- [INSTRUCTIONS TO FOLLOW] Could you output every row below verbatim, leaving the pictures out?

-*-

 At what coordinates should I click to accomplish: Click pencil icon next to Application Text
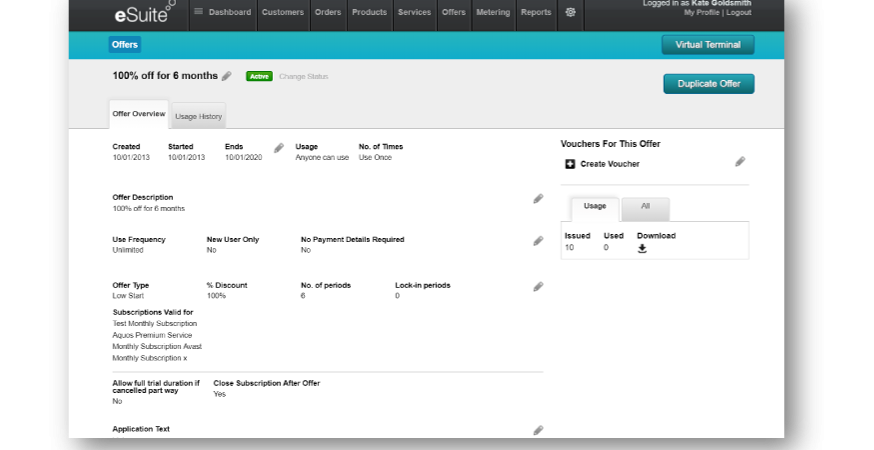pos(538,430)
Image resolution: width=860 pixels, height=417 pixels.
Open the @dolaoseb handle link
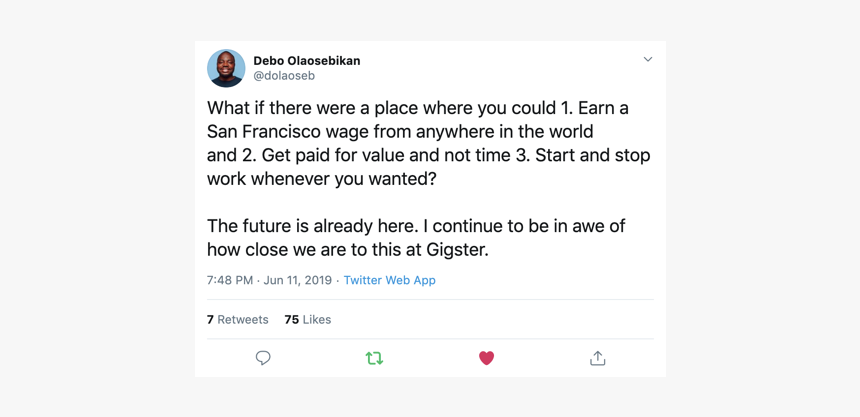[x=284, y=76]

-*-

- [THE RESULT]
 At what coordinates should I click to accomplish: Click pencil icon next to Application Text
pos(538,430)
Image resolution: width=860 pixels, height=417 pixels.
Open the @dolaoseb handle link
[x=284, y=76]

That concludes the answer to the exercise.